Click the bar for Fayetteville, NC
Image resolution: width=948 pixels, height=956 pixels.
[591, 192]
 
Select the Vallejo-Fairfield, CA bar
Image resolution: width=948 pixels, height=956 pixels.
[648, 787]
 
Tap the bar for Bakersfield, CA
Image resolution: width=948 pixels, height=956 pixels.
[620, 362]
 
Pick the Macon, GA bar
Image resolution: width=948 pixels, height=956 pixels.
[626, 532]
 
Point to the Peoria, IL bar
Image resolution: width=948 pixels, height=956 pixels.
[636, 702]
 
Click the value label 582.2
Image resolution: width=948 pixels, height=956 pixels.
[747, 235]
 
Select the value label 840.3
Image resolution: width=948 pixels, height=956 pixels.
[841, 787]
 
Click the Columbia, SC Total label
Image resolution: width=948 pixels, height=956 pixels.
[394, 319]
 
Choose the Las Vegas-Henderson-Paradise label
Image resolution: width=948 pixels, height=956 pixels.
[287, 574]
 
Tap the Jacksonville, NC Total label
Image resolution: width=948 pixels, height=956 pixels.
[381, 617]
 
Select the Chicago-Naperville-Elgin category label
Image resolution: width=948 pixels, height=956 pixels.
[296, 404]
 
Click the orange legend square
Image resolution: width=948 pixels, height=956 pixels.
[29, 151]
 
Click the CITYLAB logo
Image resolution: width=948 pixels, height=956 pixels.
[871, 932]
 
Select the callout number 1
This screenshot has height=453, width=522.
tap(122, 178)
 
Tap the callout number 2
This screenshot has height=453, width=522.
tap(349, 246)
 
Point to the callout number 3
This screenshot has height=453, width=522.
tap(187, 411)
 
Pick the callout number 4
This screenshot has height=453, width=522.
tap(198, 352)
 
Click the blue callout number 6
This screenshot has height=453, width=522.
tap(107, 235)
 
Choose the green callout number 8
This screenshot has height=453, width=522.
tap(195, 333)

__________

> **WHAT THIS TASK INVOLVES**: Render every nonblank line of the records above as a Markdown table with two columns, "Row" for the row number and "Text" for the line itself.

> **RESULT OF THIS EXERCISE**:
| Row | Text |
|---|---|
| 1 | Click the bar for Fayetteville, NC |
| 2 | Image resolution: width=948 pixels, height=956 pixels. |
| 3 | [591, 192] |
| 4 | Select the Vallejo-Fairfield, CA bar |
| 5 | Image resolution: width=948 pixels, height=956 pixels. |
| 6 | [648, 787] |
| 7 | Tap the bar for Bakersfield, CA |
| 8 | Image resolution: width=948 pixels, height=956 pixels. |
| 9 | [620, 362] |
| 10 | Pick the Macon, GA bar |
| 11 | Image resolution: width=948 pixels, height=956 pixels. |
| 12 | [626, 532] |
| 13 | Point to the Peoria, IL bar |
| 14 | Image resolution: width=948 pixels, height=956 pixels. |
| 15 | [636, 702] |
| 16 | Click the value label 582.2 |
| 17 | Image resolution: width=948 pixels, height=956 pixels. |
| 18 | [747, 235] |
| 19 | Select the value label 840.3 |
| 20 | Image resolution: width=948 pixels, height=956 pixels. |
| 21 | [841, 787] |
| 22 | Click the Columbia, SC Total label |
| 23 | Image resolution: width=948 pixels, height=956 pixels. |
| 24 | [394, 319] |
| 25 | Choose the Las Vegas-Henderson-Paradise label |
| 26 | Image resolution: width=948 pixels, height=956 pixels. |
| 27 | [287, 574] |
| 28 | Tap the Jacksonville, NC Total label |
| 29 | Image resolution: width=948 pixels, height=956 pixels. |
| 30 | [381, 617] |
| 31 | Select the Chicago-Naperville-Elgin category label |
| 32 | Image resolution: width=948 pixels, height=956 pixels. |
| 33 | [296, 404] |
| 34 | Click the orange legend square |
| 35 | Image resolution: width=948 pixels, height=956 pixels. |
| 36 | [29, 151] |
| 37 | Click the CITYLAB logo |
| 38 | Image resolution: width=948 pixels, height=956 pixels. |
| 39 | [871, 932] |
| 40 | Select the callout number 1 |
| 41 | This screenshot has height=453, width=522. |
| 42 | tap(122, 178) |
| 43 | Tap the callout number 2 |
| 44 | This screenshot has height=453, width=522. |
| 45 | tap(349, 246) |
| 46 | Point to the callout number 3 |
| 47 | This screenshot has height=453, width=522. |
| 48 | tap(187, 411) |
| 49 | Pick the callout number 4 |
| 50 | This screenshot has height=453, width=522. |
| 51 | tap(198, 352) |
| 52 | Click the blue callout number 6 |
| 53 | This screenshot has height=453, width=522. |
| 54 | tap(107, 235) |
| 55 | Choose the green callout number 8 |
| 56 | This screenshot has height=453, width=522. |
| 57 | tap(195, 333) |